BusinessFeature

India’s GDP slips to 5%, a 6 year low in Q1 FY20

NEW DELHI — Indian economic growth slumped to a six-year low of 5% in the April-June quarter down from 5.8 per cent in the previous quarter, said NSO. The GDP growth for the first quarter of FY20 has been slowest in six years.

Chief Economic Adviser K.V. Subramanian also attributed the slowdown to global trade tensions. The Ministry of Statistics and Program Implementation released the data. The sale of new cars has also dipped 20%, raising fears of a deep slowdown.

Subramanian said the government is taking various steps to boost economic expansion.
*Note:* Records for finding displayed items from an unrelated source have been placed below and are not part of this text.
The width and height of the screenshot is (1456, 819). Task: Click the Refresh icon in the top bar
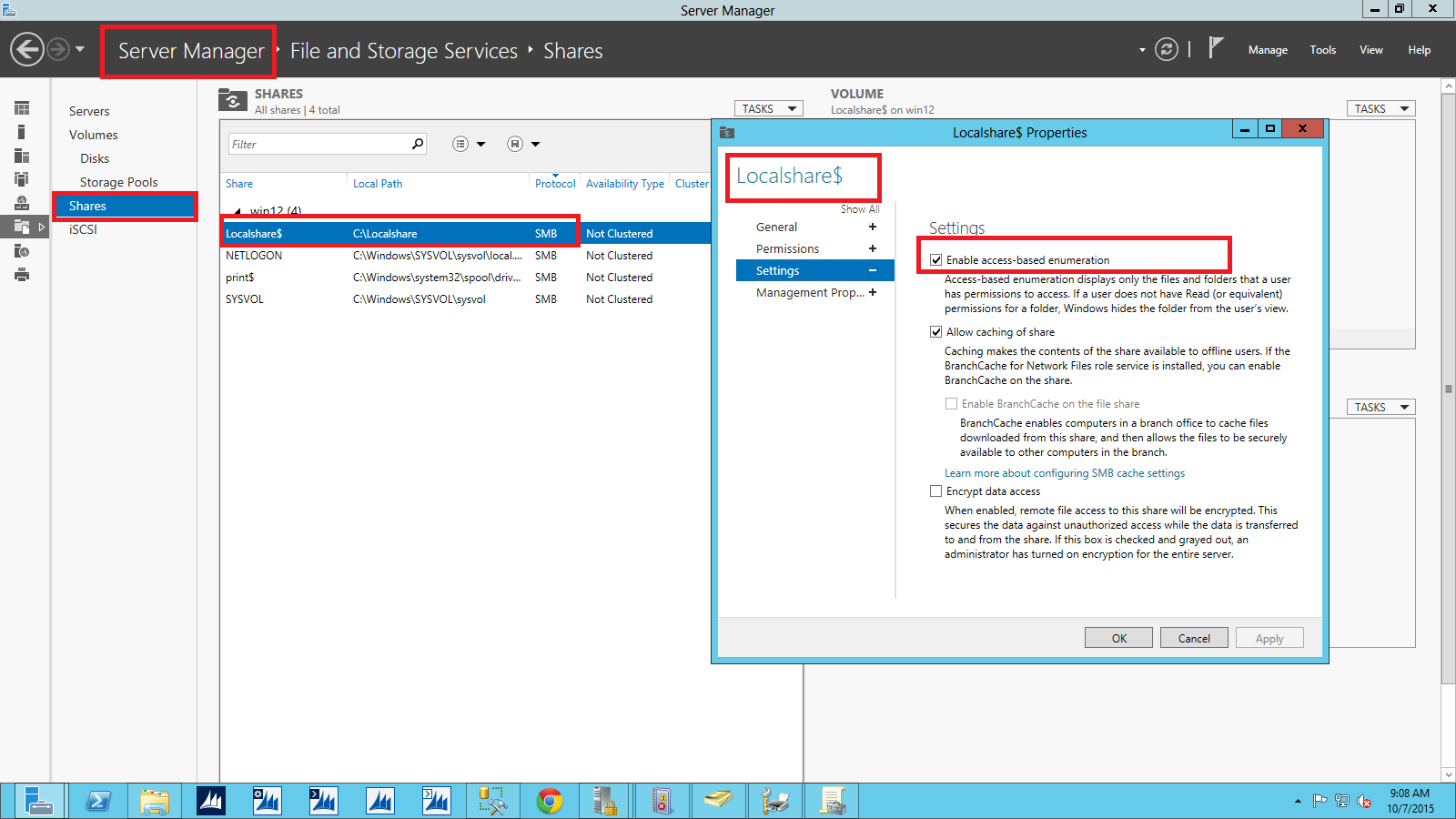click(x=1168, y=50)
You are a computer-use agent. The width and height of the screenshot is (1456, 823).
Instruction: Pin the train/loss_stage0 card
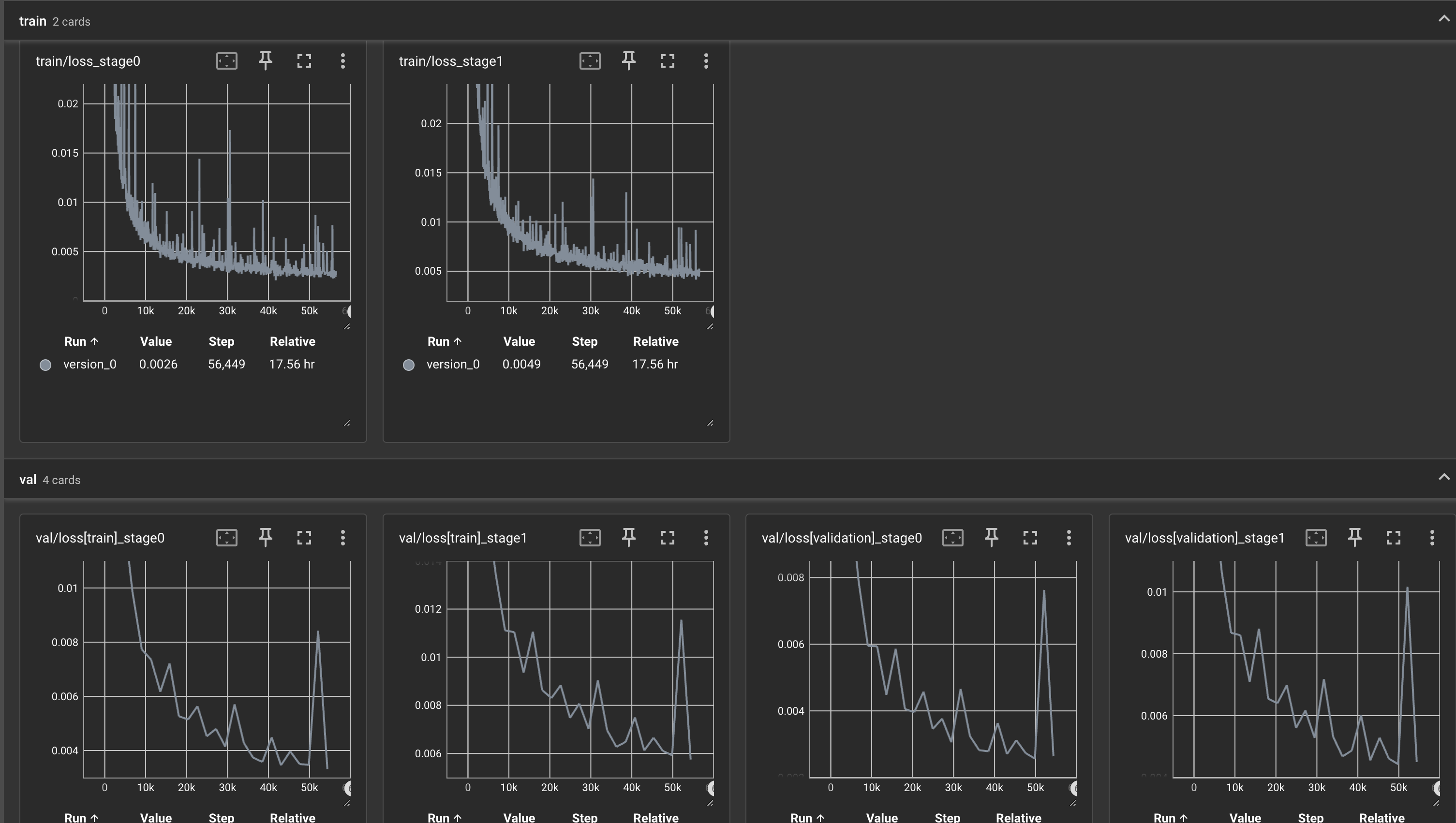click(265, 61)

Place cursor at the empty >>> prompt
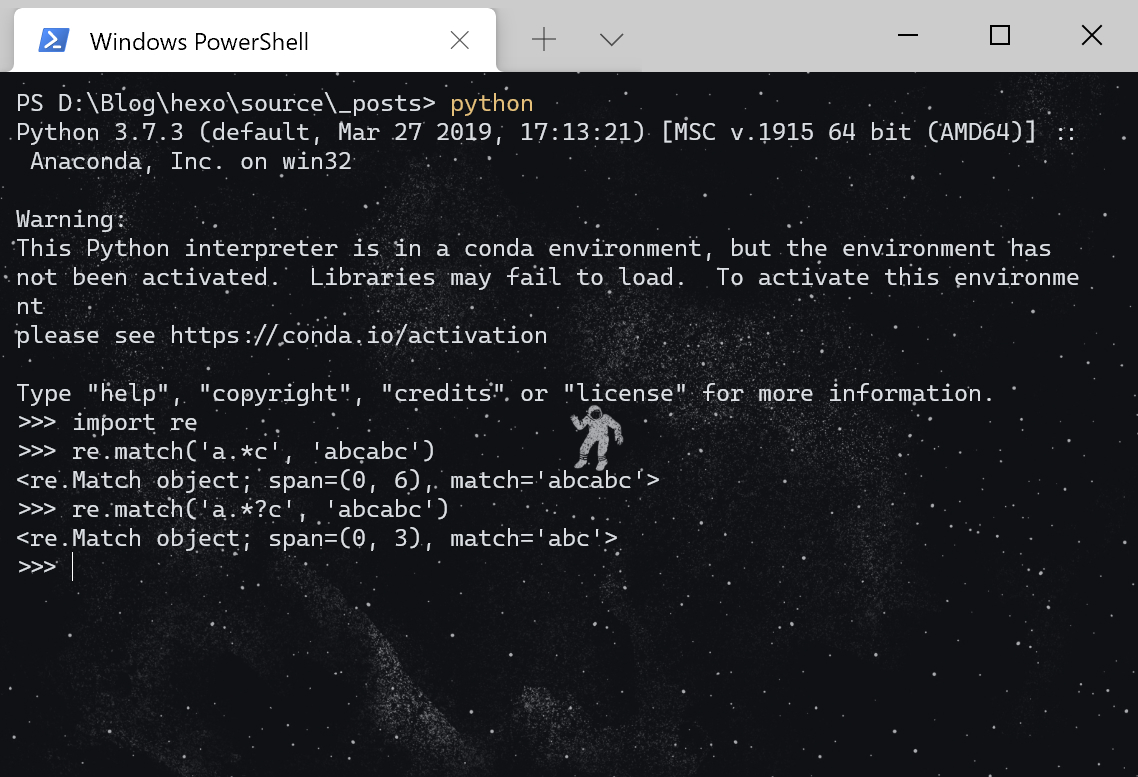pos(73,567)
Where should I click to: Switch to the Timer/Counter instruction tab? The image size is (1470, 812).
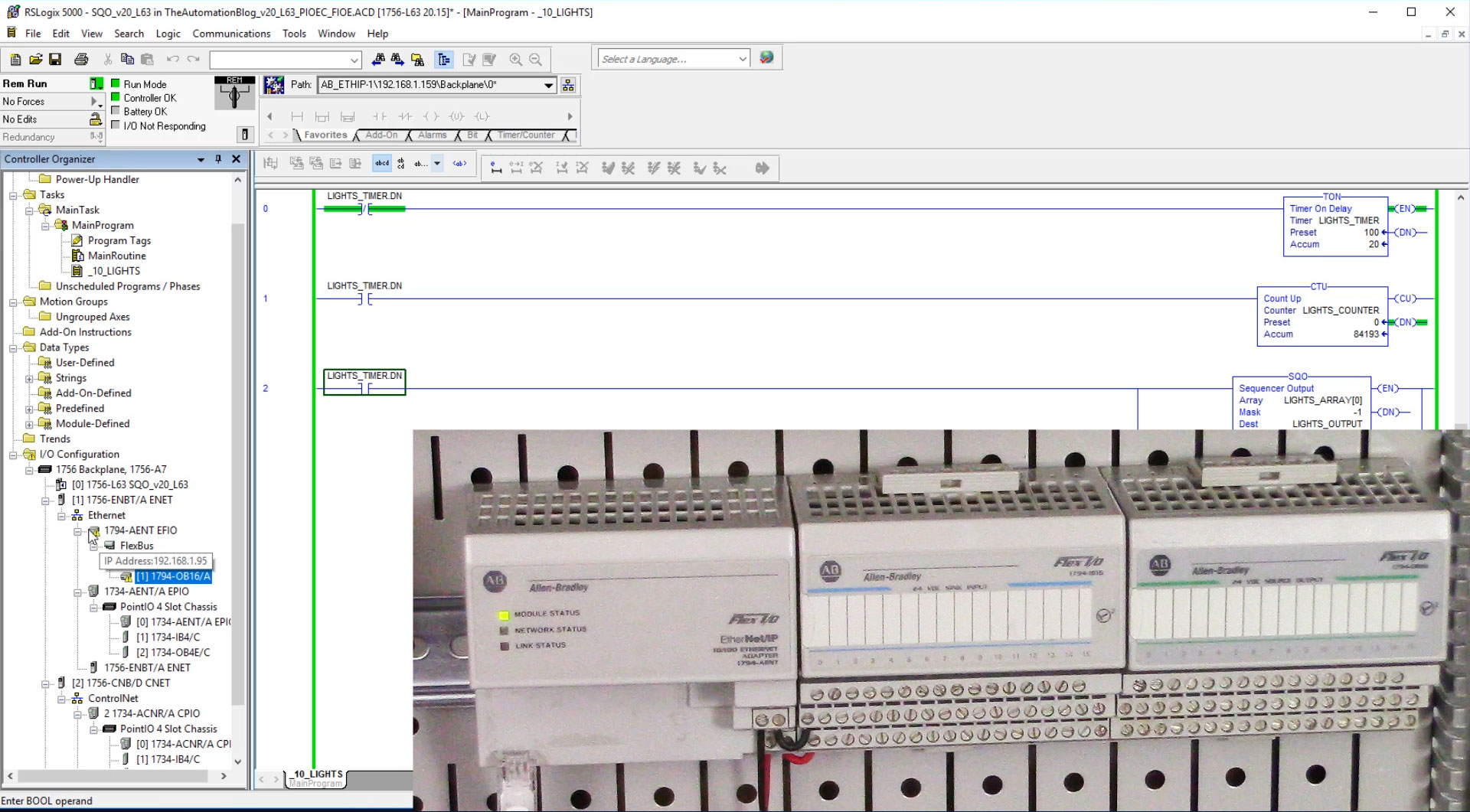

India’s central bank said reviving consumption and private investment would require greater spending on infrastructure and structural changes, including labor law, taxation and legal reforms.

India’s GDP growth averaged 7.7% from 2014 to 2018. The economy began losing momentum after expanding 8% in the April-June quarter last year. The previous low GDP growth was 4.3% in the January-March quarter in 2013.

Various economists and surveys had predicted a decline in the GDP for the June quarter. But the GDP growth rate of 5 per cent remained well below even these estimates. India Ratings and Research Pvt Ltd had expected the Q1 GDP numbers to plunge to 5.7 per cent. Reuters’ poll had said the Indian economy would grow at a year-on-year pace of 5.7 per cent in the June quarter.

Finance Minister Nirmala Sitharaman announced the merger of 10 state-run banks into four and promised a recapitalization of funds to improve lending to businesses. The government on Wednesday announced a liberalization of foreign direct investment in domestic manufacturing, coal mining and digital media to infuse capital into the economy.